Scientific classification
- Kingdom: Plantae
- Clade: Embryophytes
- Clade: Tracheophytes
- Clade: Spermatophytes
- Clade: Angiosperms
- Clade: Eudicots
- Clade: Asterids
- Order: Gentianales
- Family: Apocynaceae
- Genus: Pachypodium
- Species: P. lealii
- Binomial name: Pachypodium lealii Welw.
- Synonyms: Pachypodium giganteum Engl.;

= Pachypodium lealii =

- Genus: Pachypodium
- Species: lealii
- Authority: Welw.
- Conservation status: VU

Species of tree

Pachypodium lealii, the bottle tree, is a species of plant included in the genus Pachypodium. The scientific name derives from the 19th century Portuguese geologist Fernando da Costa Leal, who described the bottle tree during an exploration in southern Angola.

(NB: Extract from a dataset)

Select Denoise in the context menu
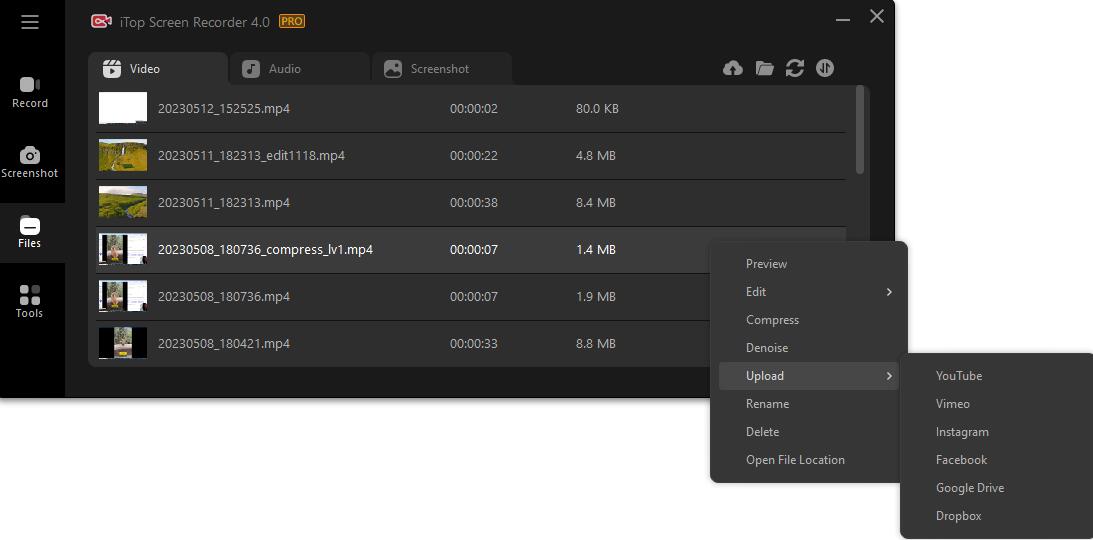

This species can be either a shrub or a tree up to 6 meters tall and is characterized by the thick bottle-shaped trunk, which is almost branchless until the top. The branches are few and covered by slender thorns up to 30 cm long. Leaves are oblong and are covered with short hairs on both surfaces. The flowers, shown below in detail, are present in the spring, when the tree is leafless. The white flowers, characteristic of the family Apocynaceae, cluster around the tips of the branches.

The plant produces a watery latex, rich in toxic alkaloids, used by local populations as arrow poison for hunting. In contact with the eyes this latex can produce blindness.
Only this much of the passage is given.